*TASK REQUIREMENTS*
Lay out the lines starting with the one containing "Find the location of a" and going on through the one containing "legend-item-sm: SM = swine" as a numbered list, omitting blank lines and leaving the pictures out.

*THE RECORDS*
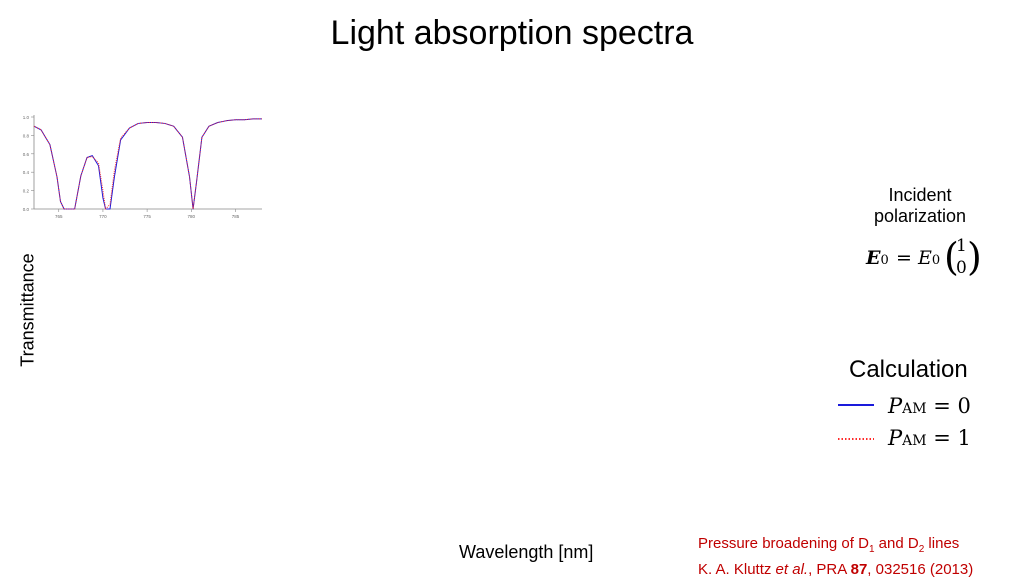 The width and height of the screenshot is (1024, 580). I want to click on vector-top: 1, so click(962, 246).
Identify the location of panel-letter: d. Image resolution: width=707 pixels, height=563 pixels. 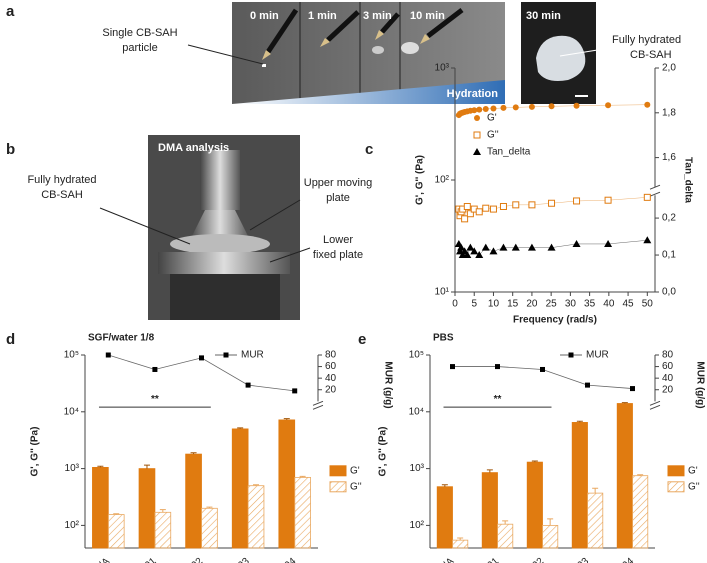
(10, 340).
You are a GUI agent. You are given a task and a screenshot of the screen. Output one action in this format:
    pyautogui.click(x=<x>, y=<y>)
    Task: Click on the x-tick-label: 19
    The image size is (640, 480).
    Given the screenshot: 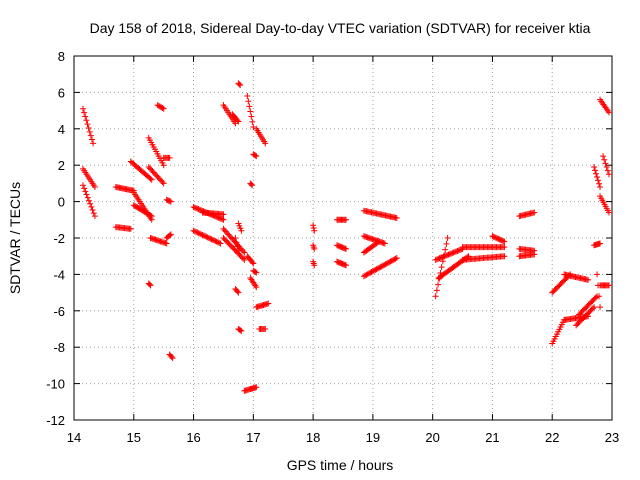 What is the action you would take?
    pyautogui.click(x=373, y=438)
* * *
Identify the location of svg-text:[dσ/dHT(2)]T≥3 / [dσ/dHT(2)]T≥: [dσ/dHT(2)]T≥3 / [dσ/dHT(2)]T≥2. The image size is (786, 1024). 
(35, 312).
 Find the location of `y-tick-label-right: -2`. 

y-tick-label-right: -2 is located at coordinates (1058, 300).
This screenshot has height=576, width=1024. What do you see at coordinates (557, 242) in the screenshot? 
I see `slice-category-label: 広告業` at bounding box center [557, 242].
==
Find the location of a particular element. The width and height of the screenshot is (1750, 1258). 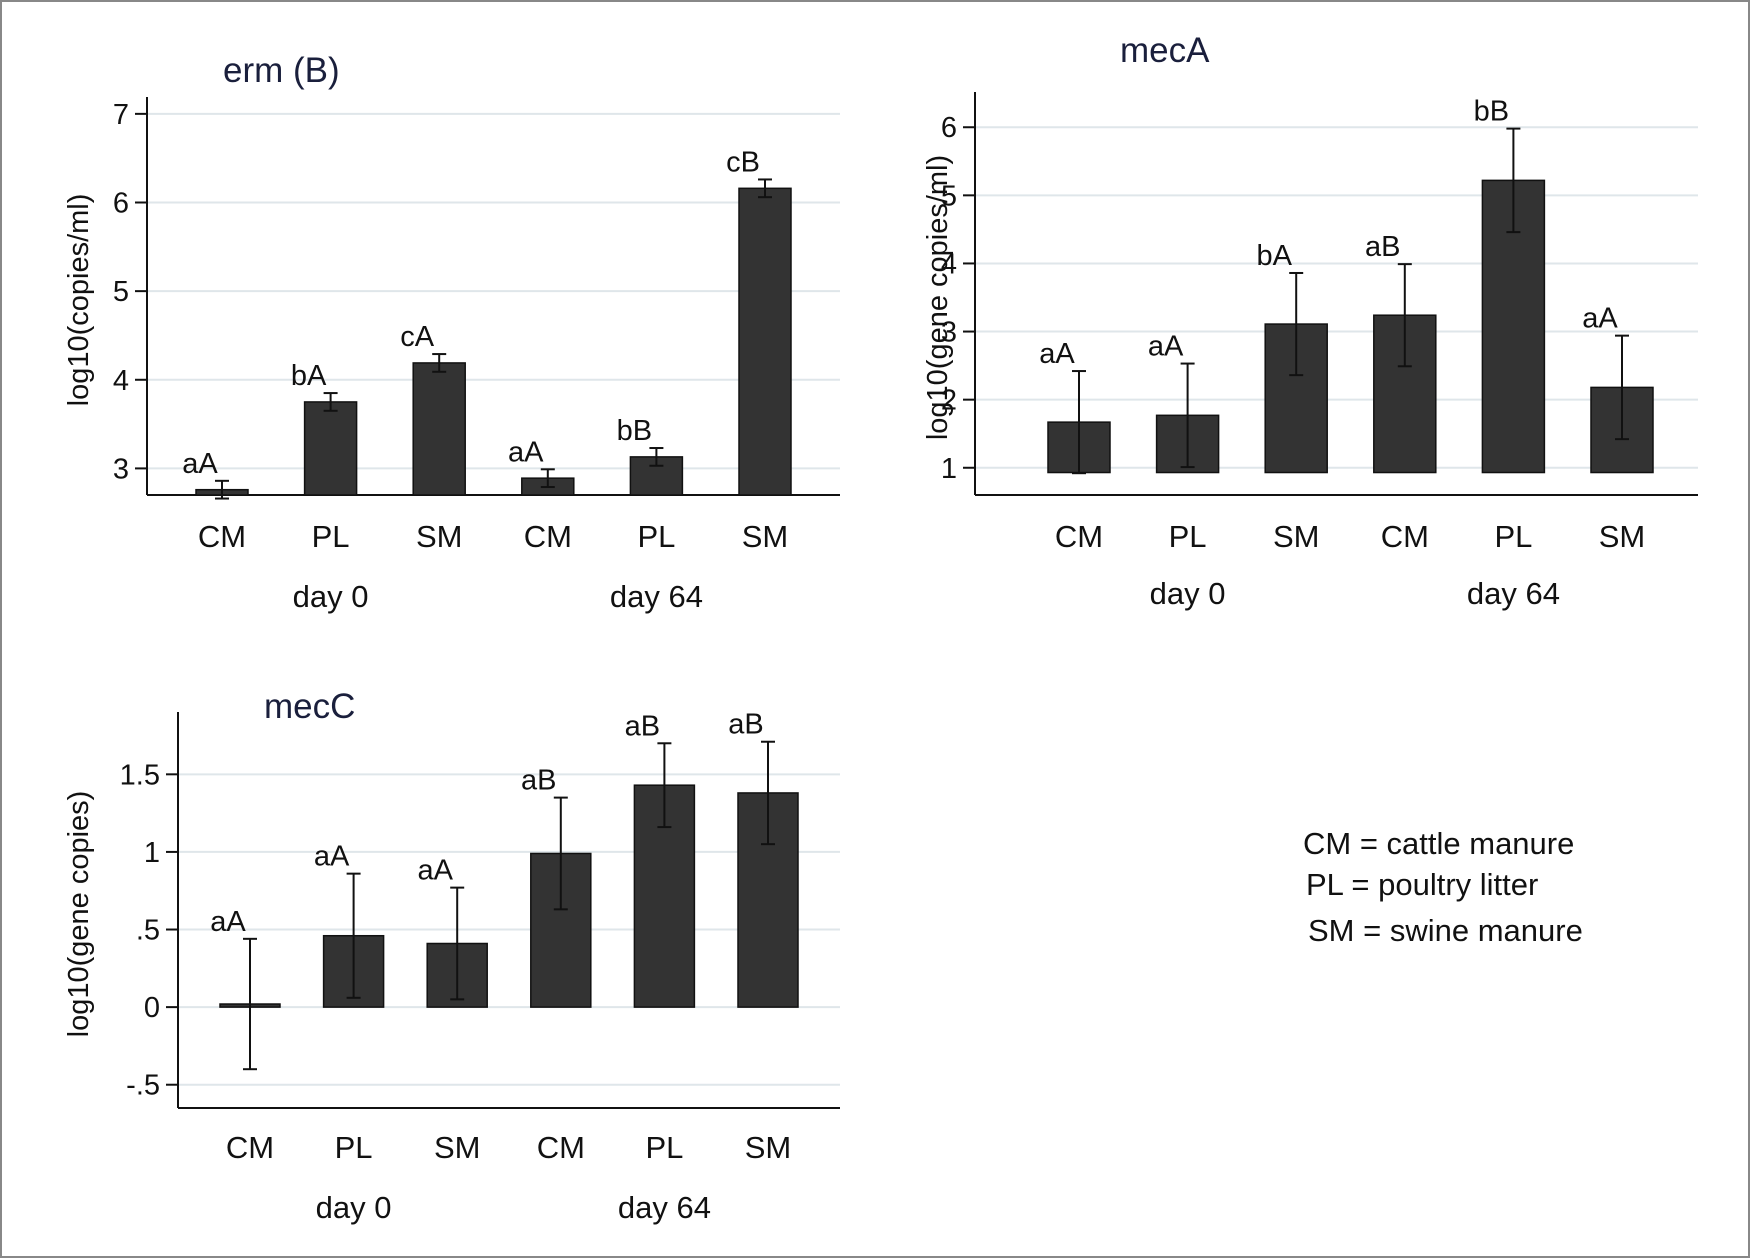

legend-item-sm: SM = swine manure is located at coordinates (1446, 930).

*SOLUTION TO THIS EXERCISE*
1. Find the location of a particular element. The width and height of the screenshot is (1750, 1258). 
2. legend-item-sm: SM = swine manure is located at coordinates (1446, 930).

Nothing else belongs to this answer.